* Data provided *
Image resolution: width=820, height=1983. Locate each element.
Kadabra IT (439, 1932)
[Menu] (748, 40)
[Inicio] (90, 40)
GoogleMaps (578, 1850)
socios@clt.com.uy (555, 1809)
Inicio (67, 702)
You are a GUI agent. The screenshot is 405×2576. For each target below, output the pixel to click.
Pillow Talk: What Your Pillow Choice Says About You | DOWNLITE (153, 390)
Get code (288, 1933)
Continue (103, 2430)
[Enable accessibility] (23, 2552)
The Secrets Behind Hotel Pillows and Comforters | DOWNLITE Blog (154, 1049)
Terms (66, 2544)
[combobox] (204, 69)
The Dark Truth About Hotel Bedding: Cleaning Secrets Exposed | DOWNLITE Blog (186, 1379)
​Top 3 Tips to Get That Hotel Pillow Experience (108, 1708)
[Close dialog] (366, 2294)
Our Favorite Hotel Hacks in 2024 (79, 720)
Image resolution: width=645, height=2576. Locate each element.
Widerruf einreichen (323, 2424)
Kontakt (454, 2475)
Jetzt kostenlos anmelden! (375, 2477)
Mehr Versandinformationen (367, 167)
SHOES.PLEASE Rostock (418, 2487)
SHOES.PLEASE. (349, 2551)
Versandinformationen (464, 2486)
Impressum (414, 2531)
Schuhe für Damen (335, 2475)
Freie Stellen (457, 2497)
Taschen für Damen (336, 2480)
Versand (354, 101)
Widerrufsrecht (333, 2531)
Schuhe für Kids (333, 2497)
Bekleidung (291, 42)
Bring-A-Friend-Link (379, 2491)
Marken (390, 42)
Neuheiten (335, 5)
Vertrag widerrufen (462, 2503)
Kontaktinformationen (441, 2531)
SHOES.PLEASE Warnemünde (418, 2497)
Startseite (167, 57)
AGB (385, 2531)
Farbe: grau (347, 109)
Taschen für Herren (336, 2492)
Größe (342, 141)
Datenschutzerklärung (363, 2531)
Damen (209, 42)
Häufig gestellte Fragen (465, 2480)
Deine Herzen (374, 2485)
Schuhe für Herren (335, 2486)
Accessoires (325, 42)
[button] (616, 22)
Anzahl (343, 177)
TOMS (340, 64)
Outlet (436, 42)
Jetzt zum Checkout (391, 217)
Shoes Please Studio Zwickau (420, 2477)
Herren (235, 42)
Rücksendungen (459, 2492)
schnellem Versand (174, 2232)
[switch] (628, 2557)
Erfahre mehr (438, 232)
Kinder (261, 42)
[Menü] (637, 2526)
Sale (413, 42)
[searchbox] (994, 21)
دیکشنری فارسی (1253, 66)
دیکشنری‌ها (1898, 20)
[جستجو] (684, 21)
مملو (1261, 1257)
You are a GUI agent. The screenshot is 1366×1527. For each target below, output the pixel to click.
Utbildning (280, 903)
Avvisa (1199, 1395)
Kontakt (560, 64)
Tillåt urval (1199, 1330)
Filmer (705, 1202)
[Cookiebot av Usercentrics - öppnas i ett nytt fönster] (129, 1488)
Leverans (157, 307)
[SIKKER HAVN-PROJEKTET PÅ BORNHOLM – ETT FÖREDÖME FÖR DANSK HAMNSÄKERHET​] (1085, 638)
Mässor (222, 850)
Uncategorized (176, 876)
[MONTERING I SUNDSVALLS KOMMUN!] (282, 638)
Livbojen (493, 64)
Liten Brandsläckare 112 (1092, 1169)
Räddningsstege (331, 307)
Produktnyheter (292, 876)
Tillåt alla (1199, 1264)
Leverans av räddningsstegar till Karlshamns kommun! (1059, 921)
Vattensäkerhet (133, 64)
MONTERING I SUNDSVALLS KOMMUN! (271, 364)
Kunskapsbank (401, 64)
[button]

* Requirement *
Only the lines above, from the first through the one holding "You are a GUI agent. The screenshot is 405×2576.", are to be output, and they must be copied exactly.

* Response to this task *
Image resolution: width=820, height=1983. Locate each element.
Kadabra IT (439, 1932)
[Menu] (748, 40)
[Inicio] (90, 40)
GoogleMaps (578, 1850)
socios@clt.com.uy (555, 1809)
Inicio (67, 702)
You are a GUI agent. The screenshot is 405×2576. For each target below, output the pixel to click.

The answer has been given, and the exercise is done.